■ **Your instructions**
Start to finish, copy the data exactly.

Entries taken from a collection
::::
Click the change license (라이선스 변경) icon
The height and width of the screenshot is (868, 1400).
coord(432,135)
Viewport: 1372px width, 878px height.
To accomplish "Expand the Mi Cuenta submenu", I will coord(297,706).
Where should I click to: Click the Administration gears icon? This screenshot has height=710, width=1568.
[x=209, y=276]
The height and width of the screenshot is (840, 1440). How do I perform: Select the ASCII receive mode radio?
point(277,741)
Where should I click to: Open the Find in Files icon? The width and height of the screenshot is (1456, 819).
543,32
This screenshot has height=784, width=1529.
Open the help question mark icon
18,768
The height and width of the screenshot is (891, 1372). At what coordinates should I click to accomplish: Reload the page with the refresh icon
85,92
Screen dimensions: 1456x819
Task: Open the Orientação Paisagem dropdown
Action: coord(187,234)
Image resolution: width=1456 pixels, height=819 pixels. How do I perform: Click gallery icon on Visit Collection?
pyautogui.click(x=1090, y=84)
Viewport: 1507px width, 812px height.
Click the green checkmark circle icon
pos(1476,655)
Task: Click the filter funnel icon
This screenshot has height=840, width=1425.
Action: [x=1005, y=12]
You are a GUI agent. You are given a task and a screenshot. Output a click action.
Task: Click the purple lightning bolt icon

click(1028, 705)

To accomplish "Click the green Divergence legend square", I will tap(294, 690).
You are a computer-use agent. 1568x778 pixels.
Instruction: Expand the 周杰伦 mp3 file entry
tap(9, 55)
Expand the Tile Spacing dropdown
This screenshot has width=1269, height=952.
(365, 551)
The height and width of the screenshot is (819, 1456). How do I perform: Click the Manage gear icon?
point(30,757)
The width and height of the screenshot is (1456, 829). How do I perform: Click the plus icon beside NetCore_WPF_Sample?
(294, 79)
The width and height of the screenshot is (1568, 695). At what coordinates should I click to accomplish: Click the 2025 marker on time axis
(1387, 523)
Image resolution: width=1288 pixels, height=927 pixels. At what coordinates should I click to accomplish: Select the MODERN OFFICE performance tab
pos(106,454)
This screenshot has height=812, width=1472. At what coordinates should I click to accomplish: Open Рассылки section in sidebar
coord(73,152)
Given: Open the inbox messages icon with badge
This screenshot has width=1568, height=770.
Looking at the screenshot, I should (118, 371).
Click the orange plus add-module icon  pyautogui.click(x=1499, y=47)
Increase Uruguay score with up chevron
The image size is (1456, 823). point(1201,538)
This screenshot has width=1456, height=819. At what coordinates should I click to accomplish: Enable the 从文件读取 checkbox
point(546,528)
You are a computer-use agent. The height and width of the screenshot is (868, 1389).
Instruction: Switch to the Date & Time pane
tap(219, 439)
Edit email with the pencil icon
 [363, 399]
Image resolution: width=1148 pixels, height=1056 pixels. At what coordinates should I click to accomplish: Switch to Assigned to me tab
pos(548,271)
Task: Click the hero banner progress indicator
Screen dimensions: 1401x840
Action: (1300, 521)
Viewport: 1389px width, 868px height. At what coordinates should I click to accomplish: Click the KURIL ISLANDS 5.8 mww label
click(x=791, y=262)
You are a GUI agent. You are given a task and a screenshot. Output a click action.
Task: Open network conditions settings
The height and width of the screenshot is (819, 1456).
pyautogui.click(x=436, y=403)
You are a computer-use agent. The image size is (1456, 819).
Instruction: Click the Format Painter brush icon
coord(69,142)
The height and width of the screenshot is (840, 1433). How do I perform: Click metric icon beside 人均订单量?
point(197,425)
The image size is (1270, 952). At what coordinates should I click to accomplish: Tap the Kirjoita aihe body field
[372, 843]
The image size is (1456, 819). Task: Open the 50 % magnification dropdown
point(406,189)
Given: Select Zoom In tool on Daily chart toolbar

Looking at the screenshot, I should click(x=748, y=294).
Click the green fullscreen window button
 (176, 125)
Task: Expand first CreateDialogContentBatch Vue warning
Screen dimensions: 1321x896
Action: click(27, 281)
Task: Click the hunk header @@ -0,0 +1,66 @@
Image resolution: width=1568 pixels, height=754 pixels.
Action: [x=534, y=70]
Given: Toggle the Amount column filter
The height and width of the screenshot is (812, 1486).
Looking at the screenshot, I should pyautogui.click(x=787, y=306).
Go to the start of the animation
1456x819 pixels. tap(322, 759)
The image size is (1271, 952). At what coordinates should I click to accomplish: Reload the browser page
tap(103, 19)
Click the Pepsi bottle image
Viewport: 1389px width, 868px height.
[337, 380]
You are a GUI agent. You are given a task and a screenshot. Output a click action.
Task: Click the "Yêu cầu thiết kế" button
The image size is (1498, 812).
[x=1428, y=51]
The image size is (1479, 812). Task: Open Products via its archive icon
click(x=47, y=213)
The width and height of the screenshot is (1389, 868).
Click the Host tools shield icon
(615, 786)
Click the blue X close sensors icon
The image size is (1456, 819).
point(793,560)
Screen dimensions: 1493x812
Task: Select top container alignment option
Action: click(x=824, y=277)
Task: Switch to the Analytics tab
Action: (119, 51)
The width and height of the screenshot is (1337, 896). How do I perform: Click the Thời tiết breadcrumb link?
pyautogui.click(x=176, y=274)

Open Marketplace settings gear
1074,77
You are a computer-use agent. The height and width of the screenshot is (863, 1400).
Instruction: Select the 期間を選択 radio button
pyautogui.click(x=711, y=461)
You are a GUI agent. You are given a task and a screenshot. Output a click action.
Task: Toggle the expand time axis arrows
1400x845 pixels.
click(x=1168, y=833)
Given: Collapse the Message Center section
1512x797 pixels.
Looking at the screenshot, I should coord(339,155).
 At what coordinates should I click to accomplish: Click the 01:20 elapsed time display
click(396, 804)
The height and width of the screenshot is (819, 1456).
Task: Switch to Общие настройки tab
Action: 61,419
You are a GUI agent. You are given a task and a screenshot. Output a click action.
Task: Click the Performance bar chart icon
::::
■ **Response box**
Click the change license (라이선스 변경) icon
The height and width of the screenshot is (868, 1400).
coord(432,135)
Viewport: 1372px width, 878px height.
To accomplish "Expand the Mi Cuenta submenu", I will coord(297,706).
Where should I click to: Click the Administration gears icon? This screenshot has height=710, width=1568.
[x=209, y=276]
The height and width of the screenshot is (840, 1440). How do I perform: Select the ASCII receive mode radio?
point(277,741)
Where should I click to: Open the Find in Files icon? The width and height of the screenshot is (1456, 819).
543,32
This screenshot has height=784, width=1529.
Open the help question mark icon
18,768
The height and width of the screenshot is (891, 1372). At what coordinates should I click to accomplish: Reload the page with the refresh icon
85,92
Screen dimensions: 1456x819
Task: Open the Orientação Paisagem dropdown
Action: coord(187,234)
Image resolution: width=1456 pixels, height=819 pixels. How do I perform: Click gallery icon on Visit Collection?
pyautogui.click(x=1090, y=84)
Viewport: 1507px width, 812px height.
Click the green checkmark circle icon
pos(1476,655)
Task: Click the filter funnel icon
This screenshot has height=840, width=1425.
Action: [x=1005, y=12]
You are a GUI agent. You are given a task and a screenshot. Output a click action.
Task: Click the purple lightning bolt icon

click(1028, 705)

To accomplish "Click the green Divergence legend square", I will tap(294, 690).
You are a computer-use agent. 1568x778 pixels.
Instruction: Expand the 周杰伦 mp3 file entry
tap(9, 55)
Expand the Tile Spacing dropdown
This screenshot has width=1269, height=952.
(365, 551)
The height and width of the screenshot is (819, 1456). How do I perform: Click the Manage gear icon?
point(30,757)
The width and height of the screenshot is (1456, 829). How do I perform: Click the plus icon beside NetCore_WPF_Sample?
(294, 79)
The width and height of the screenshot is (1568, 695). At what coordinates should I click to accomplish: Click the 2025 marker on time axis
(1387, 523)
Image resolution: width=1288 pixels, height=927 pixels. At what coordinates should I click to accomplish: Select the MODERN OFFICE performance tab
pos(106,454)
This screenshot has height=812, width=1472. At what coordinates should I click to accomplish: Open Рассылки section in sidebar
coord(73,152)
Given: Open the inbox messages icon with badge
This screenshot has width=1568, height=770.
Looking at the screenshot, I should (118, 371).
Click the orange plus add-module icon  pyautogui.click(x=1499, y=47)
Increase Uruguay score with up chevron
The image size is (1456, 823). point(1201,538)
This screenshot has width=1456, height=819. At what coordinates should I click to accomplish: Enable the 从文件读取 checkbox
point(546,528)
You are a computer-use agent. The height and width of the screenshot is (868, 1389).
Instruction: Switch to the Date & Time pane
tap(219, 439)
Edit email with the pencil icon
 [363, 399]
Image resolution: width=1148 pixels, height=1056 pixels. At what coordinates should I click to accomplish: Switch to Assigned to me tab
pos(548,271)
Task: Click the hero banner progress indicator
Screen dimensions: 1401x840
Action: (1300, 521)
Viewport: 1389px width, 868px height. At what coordinates should I click to accomplish: Click the KURIL ISLANDS 5.8 mww label
click(x=791, y=262)
You are a GUI agent. You are given a task and a screenshot. Output a click action.
Task: Open network conditions settings
The height and width of the screenshot is (819, 1456).
pyautogui.click(x=436, y=403)
You are a computer-use agent. The image size is (1456, 819).
Instruction: Click the Format Painter brush icon
coord(69,142)
The height and width of the screenshot is (840, 1433). How do I perform: Click metric icon beside 人均订单量?
point(197,425)
The image size is (1270, 952). At what coordinates should I click to accomplish: Tap the Kirjoita aihe body field
[372, 843]
The image size is (1456, 819). Task: Open the 50 % magnification dropdown
point(406,189)
Given: Select Zoom In tool on Daily chart toolbar

Looking at the screenshot, I should click(x=748, y=294).
Click the green fullscreen window button
 (176, 125)
Task: Expand first CreateDialogContentBatch Vue warning
Screen dimensions: 1321x896
Action: click(27, 281)
Task: Click the hunk header @@ -0,0 +1,66 @@
Image resolution: width=1568 pixels, height=754 pixels.
Action: [x=534, y=70]
Given: Toggle the Amount column filter
The height and width of the screenshot is (812, 1486).
Looking at the screenshot, I should pyautogui.click(x=787, y=306).
Go to the start of the animation
1456x819 pixels. tap(322, 759)
The image size is (1271, 952). At what coordinates should I click to accomplish: Reload the browser page
tap(103, 19)
Click the Pepsi bottle image
Viewport: 1389px width, 868px height.
[337, 380]
You are a GUI agent. You are given a task and a screenshot. Output a click action.
Task: Click the "Yêu cầu thiết kế" button
The image size is (1498, 812).
[x=1428, y=51]
The image size is (1479, 812). Task: Open Products via its archive icon
click(x=47, y=213)
The width and height of the screenshot is (1389, 868).
Click the Host tools shield icon
(615, 786)
Click the blue X close sensors icon
The image size is (1456, 819).
point(793,560)
Screen dimensions: 1493x812
Task: Select top container alignment option
Action: click(x=824, y=277)
Task: Switch to the Analytics tab
Action: (119, 51)
The width and height of the screenshot is (1337, 896). How do I perform: Click the Thời tiết breadcrumb link?
pyautogui.click(x=176, y=274)

Open Marketplace settings gear
1074,77
You are a computer-use agent. The height and width of the screenshot is (863, 1400).
Instruction: Select the 期間を選択 radio button
pyautogui.click(x=711, y=461)
You are a GUI agent. You are given a task and a screenshot. Output a click action.
Task: Toggle the expand time axis arrows
1400x845 pixels.
click(x=1168, y=833)
Given: Collapse the Message Center section
1512x797 pixels.
Looking at the screenshot, I should coord(339,155).
 At what coordinates should I click to accomplish: Click the 01:20 elapsed time display
click(396, 804)
The height and width of the screenshot is (819, 1456).
Task: Switch to Общие настройки tab
Action: 61,419
You are a GUI agent. You are given a task and a screenshot. Output a click action.
Task: Click the Performance bar chart icon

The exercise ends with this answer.